**WHAT YOU SHOULD DO**.
Both the line containing "Click the Named Expressions fx icon" and the last line of the listing are included: write out exactly the lines from one to the other.

● ● ● ●

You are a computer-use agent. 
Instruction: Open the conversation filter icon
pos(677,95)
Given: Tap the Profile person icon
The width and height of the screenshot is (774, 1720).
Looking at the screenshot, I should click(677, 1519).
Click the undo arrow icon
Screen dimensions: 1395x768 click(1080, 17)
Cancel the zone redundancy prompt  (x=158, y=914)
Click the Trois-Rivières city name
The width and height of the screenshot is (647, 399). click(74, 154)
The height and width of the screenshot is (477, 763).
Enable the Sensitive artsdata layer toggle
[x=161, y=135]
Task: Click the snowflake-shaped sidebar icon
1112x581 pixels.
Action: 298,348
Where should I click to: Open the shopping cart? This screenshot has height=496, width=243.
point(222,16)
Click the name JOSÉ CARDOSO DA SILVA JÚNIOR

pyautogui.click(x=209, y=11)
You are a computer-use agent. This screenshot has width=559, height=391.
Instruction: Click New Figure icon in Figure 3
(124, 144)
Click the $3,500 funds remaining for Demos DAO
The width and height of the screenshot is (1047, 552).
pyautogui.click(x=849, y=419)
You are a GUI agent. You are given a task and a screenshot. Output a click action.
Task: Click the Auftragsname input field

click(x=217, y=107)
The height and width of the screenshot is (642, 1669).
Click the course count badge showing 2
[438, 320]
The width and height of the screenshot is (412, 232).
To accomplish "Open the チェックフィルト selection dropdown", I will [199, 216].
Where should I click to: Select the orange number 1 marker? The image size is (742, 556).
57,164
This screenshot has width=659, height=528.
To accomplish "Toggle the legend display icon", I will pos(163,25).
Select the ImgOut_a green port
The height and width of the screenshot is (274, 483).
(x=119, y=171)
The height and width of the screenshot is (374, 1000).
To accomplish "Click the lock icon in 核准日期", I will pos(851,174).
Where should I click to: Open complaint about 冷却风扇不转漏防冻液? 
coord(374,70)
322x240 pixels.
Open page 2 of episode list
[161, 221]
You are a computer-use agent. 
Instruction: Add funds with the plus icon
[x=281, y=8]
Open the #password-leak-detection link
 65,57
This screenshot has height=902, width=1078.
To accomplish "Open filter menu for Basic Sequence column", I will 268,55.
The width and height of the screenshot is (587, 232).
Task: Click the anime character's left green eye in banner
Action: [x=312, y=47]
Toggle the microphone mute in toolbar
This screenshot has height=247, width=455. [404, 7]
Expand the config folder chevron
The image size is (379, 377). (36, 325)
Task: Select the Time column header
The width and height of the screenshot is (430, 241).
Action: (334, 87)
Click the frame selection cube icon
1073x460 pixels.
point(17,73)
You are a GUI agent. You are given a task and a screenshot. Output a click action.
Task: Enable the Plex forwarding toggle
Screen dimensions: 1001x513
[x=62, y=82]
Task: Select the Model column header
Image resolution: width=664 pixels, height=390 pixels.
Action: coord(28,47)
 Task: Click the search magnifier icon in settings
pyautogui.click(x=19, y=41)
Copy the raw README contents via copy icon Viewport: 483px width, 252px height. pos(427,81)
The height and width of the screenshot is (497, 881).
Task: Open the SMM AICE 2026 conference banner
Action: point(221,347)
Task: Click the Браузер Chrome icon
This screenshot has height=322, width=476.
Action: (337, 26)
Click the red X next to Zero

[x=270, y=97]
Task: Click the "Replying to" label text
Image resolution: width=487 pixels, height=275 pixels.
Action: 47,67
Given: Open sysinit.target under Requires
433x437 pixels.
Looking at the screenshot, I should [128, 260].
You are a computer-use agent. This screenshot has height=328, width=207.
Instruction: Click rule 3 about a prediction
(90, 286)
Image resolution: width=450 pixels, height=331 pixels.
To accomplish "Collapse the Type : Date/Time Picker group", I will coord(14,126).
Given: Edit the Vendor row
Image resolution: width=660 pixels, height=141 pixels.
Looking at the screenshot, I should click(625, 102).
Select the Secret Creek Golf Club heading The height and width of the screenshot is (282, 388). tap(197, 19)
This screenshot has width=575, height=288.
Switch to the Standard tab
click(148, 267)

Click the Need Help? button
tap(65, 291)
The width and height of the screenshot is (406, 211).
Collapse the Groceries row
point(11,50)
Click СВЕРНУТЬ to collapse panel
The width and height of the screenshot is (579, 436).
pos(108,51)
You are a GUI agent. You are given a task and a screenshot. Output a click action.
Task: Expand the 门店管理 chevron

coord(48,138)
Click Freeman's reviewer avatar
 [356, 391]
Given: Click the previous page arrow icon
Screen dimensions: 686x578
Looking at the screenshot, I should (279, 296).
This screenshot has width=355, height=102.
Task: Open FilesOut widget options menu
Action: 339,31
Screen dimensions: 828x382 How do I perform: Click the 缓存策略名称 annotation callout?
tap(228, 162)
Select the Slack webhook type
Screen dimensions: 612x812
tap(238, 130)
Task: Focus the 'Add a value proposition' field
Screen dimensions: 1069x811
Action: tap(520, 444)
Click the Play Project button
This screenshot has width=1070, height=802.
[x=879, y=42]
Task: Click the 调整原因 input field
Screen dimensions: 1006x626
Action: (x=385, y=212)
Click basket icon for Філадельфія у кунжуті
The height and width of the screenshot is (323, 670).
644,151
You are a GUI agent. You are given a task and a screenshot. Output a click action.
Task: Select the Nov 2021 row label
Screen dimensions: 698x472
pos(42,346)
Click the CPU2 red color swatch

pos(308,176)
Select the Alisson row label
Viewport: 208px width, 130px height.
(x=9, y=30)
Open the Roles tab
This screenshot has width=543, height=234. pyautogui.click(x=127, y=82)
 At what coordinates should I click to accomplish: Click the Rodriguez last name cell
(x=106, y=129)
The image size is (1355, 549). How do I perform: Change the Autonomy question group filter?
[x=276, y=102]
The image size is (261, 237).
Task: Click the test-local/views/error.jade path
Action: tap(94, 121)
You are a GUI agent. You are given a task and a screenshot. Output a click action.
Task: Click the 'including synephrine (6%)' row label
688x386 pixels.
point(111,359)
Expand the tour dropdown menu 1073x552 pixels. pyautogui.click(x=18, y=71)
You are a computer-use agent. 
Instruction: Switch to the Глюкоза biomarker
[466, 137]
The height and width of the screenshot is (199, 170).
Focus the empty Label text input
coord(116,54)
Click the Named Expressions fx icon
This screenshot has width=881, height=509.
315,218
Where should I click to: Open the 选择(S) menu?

● ● ● ●

**OUTPUT OF THE TASK**.
Click the Named Expressions fx icon
This screenshot has width=881, height=509.
315,218
Where should I click to: Open the 选择(S) menu?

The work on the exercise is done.